After the funeral we went to the house to drop off my great aunt. I ran inside hoping grandma was there, and not 6 feet underground. She wasn’t – the house was silent and was different somehow. There I was, 6 years old, and that’s when it smacked me in the face. I knew what death was.

Then I returned to school, and my parents tried to go on like nothing happened. But I was still struggling with this concept ‘passed away.’ Grandma had died a month before Christmas.

When you first lose someone you lose them in pieces, not as a whole. First their smell starts to fade, then the sound of their voice goes silent, then their face starts to disappear. I struggled with this for many years, but no matter how hard I tried I couldn’t control it.

A few years later Jimmy, a cousin of my grandparents, died. It was unexpected and it hit me hard and fast. I felt like I’d been hit by a truck then backed over a few times. Jimmy was gone… See, I was very close with him and had spent countless hours at his side. I’d followed him around like a lost puppy dog. He would get so sick of me that he would place me in front of the television and watch ‘Charlie’s Brown’s Christmas’ no matter what time of year it was. I also remember him placing me in front of ‘The Sound of Music’ a lot.

When he died, or should I say ‘passed away’, I sat in the house hoping to see him there. To hear the creak of the computer chair in his den. It never creaked again, it stayed silent. Six months after Jimmy died his sister’s husband Joe went too. I didn’t know him much but he was a good man. He did a lot for the polish community of Cleveland. It just hurt knowing another one was gone. After this I turned into a somewhat angry girl.

Death hovered over us still, and was taking up permanent residence with my family. A few months after Joe it was the turn of my beloved great aunt “Auntie”. That made me fall to pieces and I don’t think I ever got some of those pieces back. She was so full of life and happy and loved her Cleveland Indians. I think that is were I got my personality from, and my green thumb. She even made a joke right up to the end, to make me smile through the tears.

When she passed away I thought I felt her spirit pass me in a cold breeze as I sat in the waiting room watching ‘I Love Lucy.’ I never loved Lucy after that night. My parents broke down too, even though they tried to hold it back. Auntie was gone… forever. The house was sold, and my sanctuary was gone. All the memories, all the smells, gone in a blink of an eye.

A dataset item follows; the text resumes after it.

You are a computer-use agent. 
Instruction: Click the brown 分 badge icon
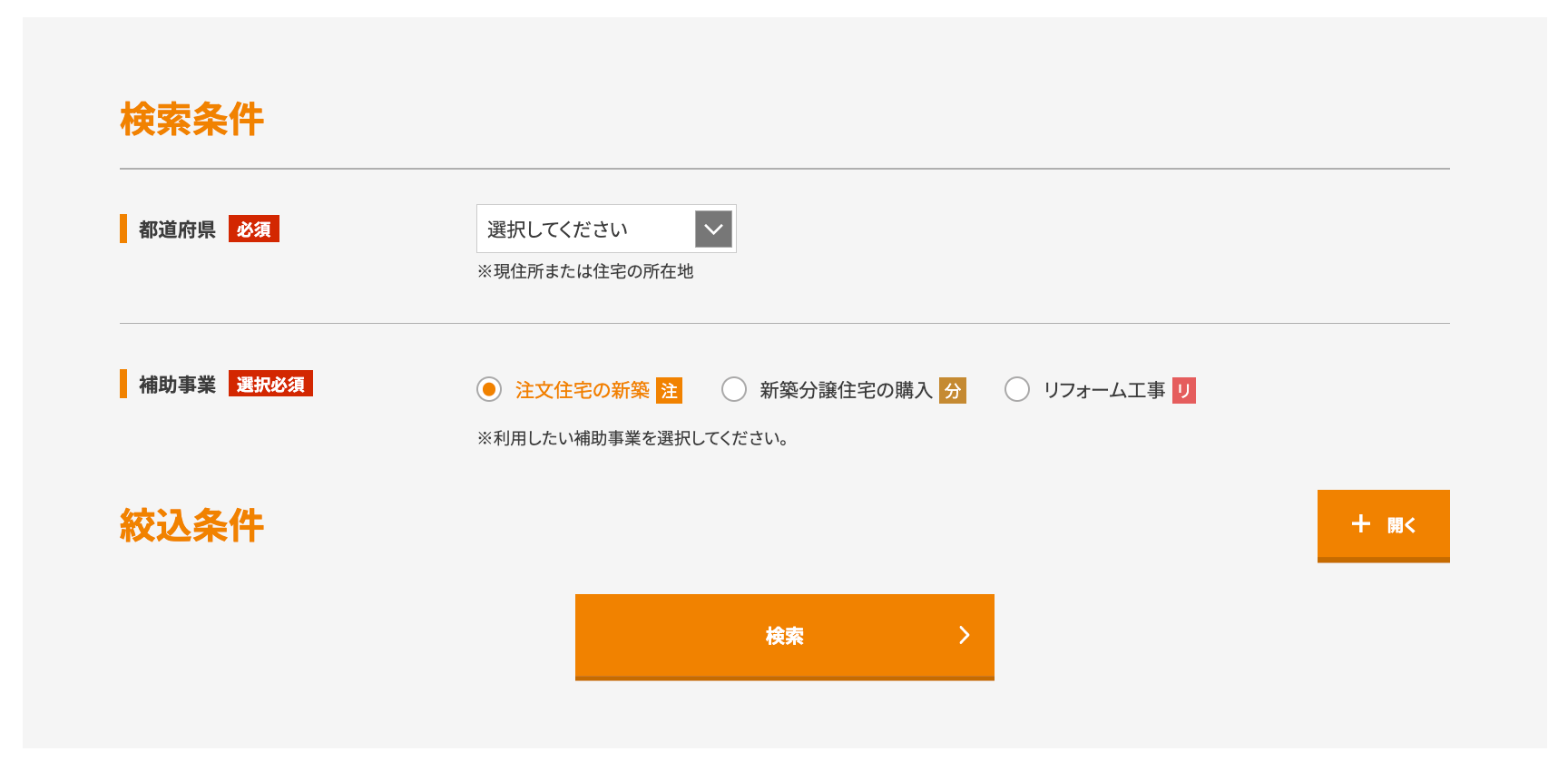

My 8th grade year I lost Jimmy’s sister Dolores. I think that one caused my sister to fall to pieces. My sister wasn’t the same after that. Dolores got cancer, and turned very frail. She got better for a little bit then turned to the worse. She lost her hair, her weight, and her smile.

I remember at the cemetery looking at the plot then looking across the street and seeing my grandmothers, grandfathers, great aunt, and Jimmy not too far from her. I realized this is where the majority of my family was. My Grandmother’s house was a cemetery.

It was my freshman year when the last of my family died, Uncle Tex. He was a war vet for WWII and wasn’t the same after he came back. And it only got worse as he got older… I guess truly he is finally at peace with himself now. I hated to see him suffer as much as he did.

The funeral came and went, and the four of us – my mom, dad, and sister – sat in the funeral home with him, with Uncle Tex. No-one came but we stayed there anyway. They lowered his casket into the ground and that’s when I realized no-one else was left to say good-bye.

I haven’t seen Death since, and I truly don’t miss him. I wish he could have left sooner, and not taken so many people in my family away with him.

There were a few benefits though through it all. I’ve grown very close to my sister, who was there every step of the way. And my parents and I are extremely close, too.

People like my grandma and Jimmy never saw the person I grew up to be. They won’t see how I turn out. They won’t see my wedding, my children, or the animations I hope to make someday.

But there is one place they have stayed all these years – in my heart.

So when you think you got all the time in the world… take another look and make the time you have left count.

Feel lucky for what you have, and don’t complain about your family.

Because you will end up missing their little quirks.